Test conditions (e.g. room illumination, temperature and noise) were in accordance with recommendations for posturographic testing [20]. Steady-state balance was assessed by means of a balance platform (GKS 1000S, IMM, Mittweida, Germany). The balance platform consists of four uniaxial sensors measuring displacements of the center of pressure (CoP) in the mediolateral and anteroposterior directions. The balance platform was firmly fixed on the floor. For experimental testing, participants were asked to stand (i.e. bipedal step stance) in erect position with hands placed on hips and gaze fixed on a cross on the nearby wall. Subjects were instructed to remain as stable as possible and to refrain from any voluntary movements during the trials. Prior to testing, participants performed two practice trials on the balance platform. Thereafter, three test trials were conducted. The best trial (least CoP displacements) was used for further analysis. Data were acquired for 30 s at a sampling rate of 40 Hz [20]. Total displacements of the CoP (CoPtot s in millimeters) as well as displacements of the CoP in the anteroposterior (CoPap s in millimeters) and mediolateral (CoPml s in millimeters) directions were computed and used as outcome measures. Test-retest reliability amounted to ICC = 0.87, ICC = 0.71 and ICC = 0.79 for CoPtot s, CoPap s and CoPml s, respectively.

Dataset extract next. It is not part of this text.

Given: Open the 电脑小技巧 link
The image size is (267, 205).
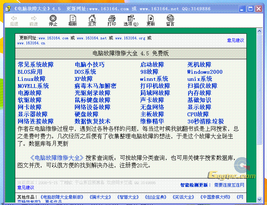Looking at the screenshot, I should click(x=89, y=65).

During the reactive balance test, participants stood in bipedal step stance on a two-dimensional balance platform (Posturomed, Haider, Bioswing, Pullenreuth, Germany). The platform is mounted on four springs and is free to move in the transversal, mediolateral and anteroposterior directions. The maximal natural frequency of the Posturomed is below 3 Hz. The mechanical constraints and the reliability of the system were described earlier [21]. If the platform is in neutral position, the maximum range of motion in the mediolateral and anteroposterior directions amounts to 70 mm, respectively. Mediolateral perturbation impulses were applied in order to investigate the reactive postural control of the participants. Therefore, the platform was moved 2.5 cm from the neutral position in the mediolateral direction, where it was magnetically fixed. For experimental testing, participants were asked to stand (i.e. bipedal step stance) in the erect position with their hands placed on their hips and gaze fixed on a cross on the nearby wall. Three to five trials helped participants to get accustomed to the measuring device. After investigators visually controlled the position of the subjects, the mediolateral perturbation impulse was unexpectedly applied by detaching the magnet. The platform suddenly accelerated in the medial direction. The participants’ task was to damp the oscillating platform by balancing on the Posturomed. Summed oscillations of the platform in the mediolateral (SOml r) and anteroposterior (SOap r) directions were assessed by means of a joystick-like 2D potentiometer (Megatron) which was connected to the platform. The potentiometer measured the position of the platform in degrees. The signal was differentiated, rectified and integrated over the 10-second test interval. Three trials were performed. The best trial (least oscillations in the mediolateral direction) was used for further analysis. The test-retest reliability amounted to ICC = 0.69 and ICC = 0.40 for SOap r and SOap r, respectively.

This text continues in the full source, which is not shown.